## [GIVEN DATA]

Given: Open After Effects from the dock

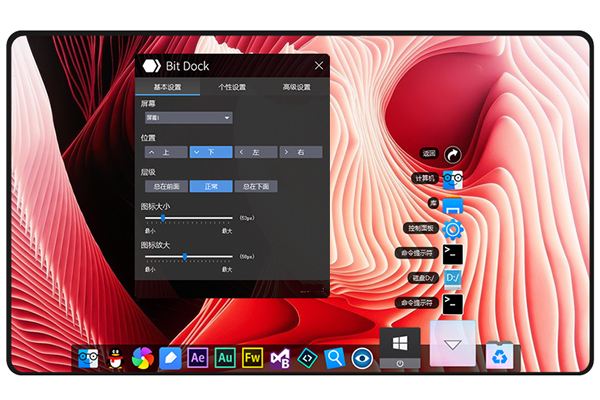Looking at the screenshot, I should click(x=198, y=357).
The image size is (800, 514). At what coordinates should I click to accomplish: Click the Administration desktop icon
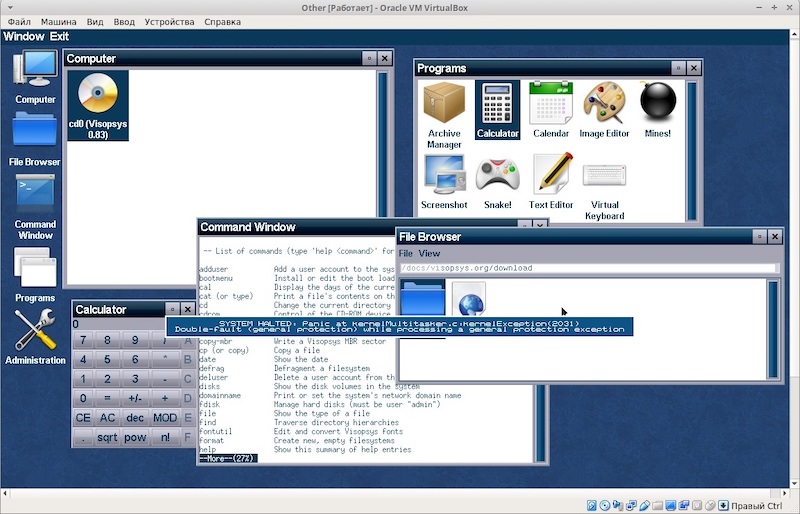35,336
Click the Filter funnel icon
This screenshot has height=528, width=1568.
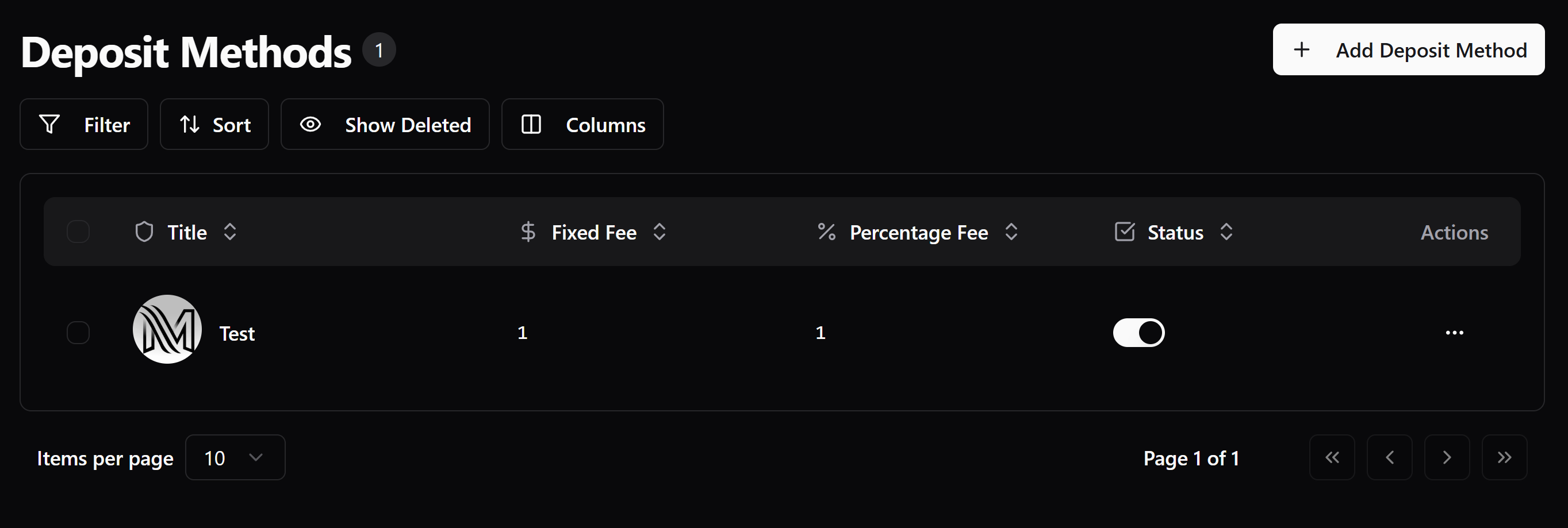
==
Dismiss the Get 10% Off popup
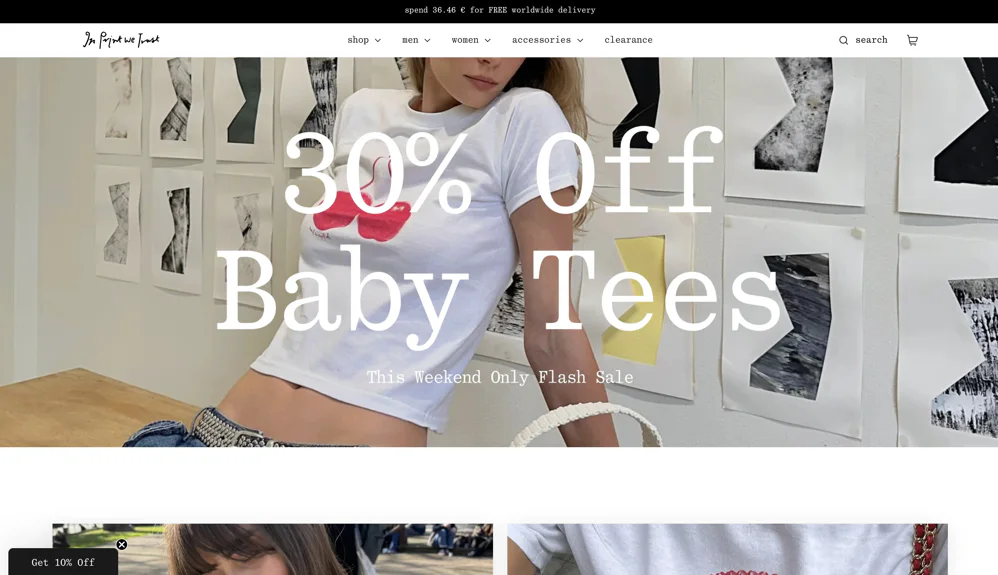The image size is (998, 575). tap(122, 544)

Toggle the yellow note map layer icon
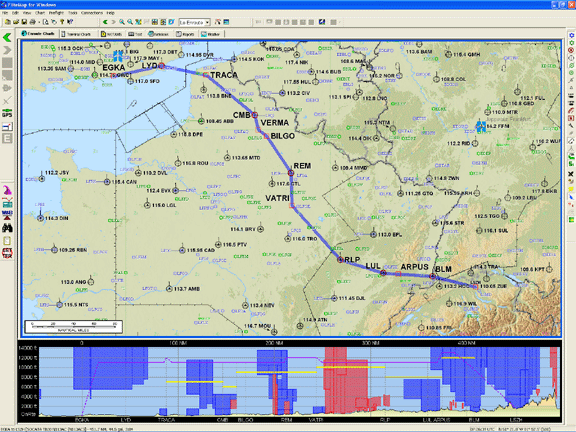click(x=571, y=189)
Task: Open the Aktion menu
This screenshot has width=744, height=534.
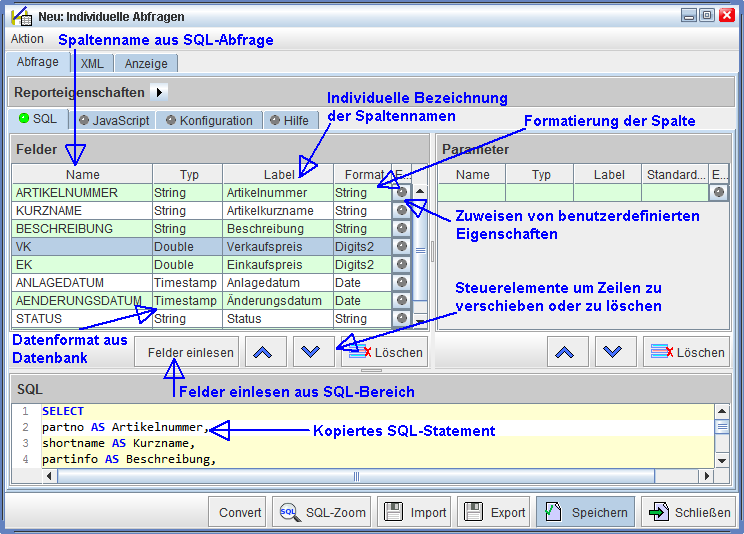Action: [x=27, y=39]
==
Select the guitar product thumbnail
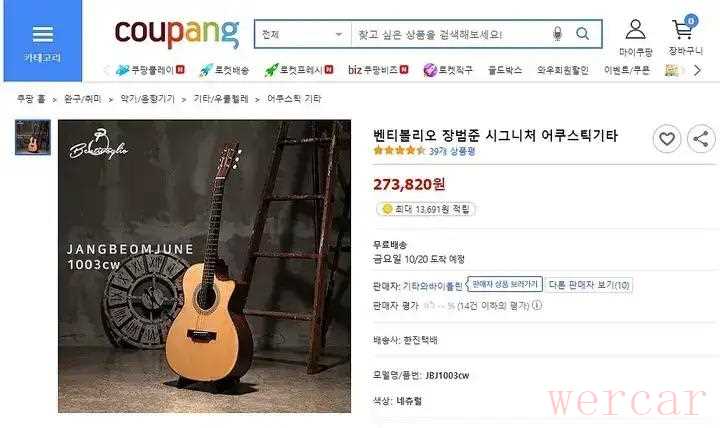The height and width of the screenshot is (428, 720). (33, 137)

## [WORK TASK]
When you reach the line with "Given: Open After Effects from the dock" in the records above, begin repeating the lines exactly, and stop after the line with "This screenshot has height=528, width=1568.". Skip all pictures.

## [TASK RESULT]
Given: Open After Effects from the dock

Looking at the screenshot, I should click(x=198, y=357).
The image size is (800, 514). At what coordinates should I click to accomplish: Click the Administration desktop icon
35,336
Click the Filter funnel icon
This screenshot has height=528, width=1568.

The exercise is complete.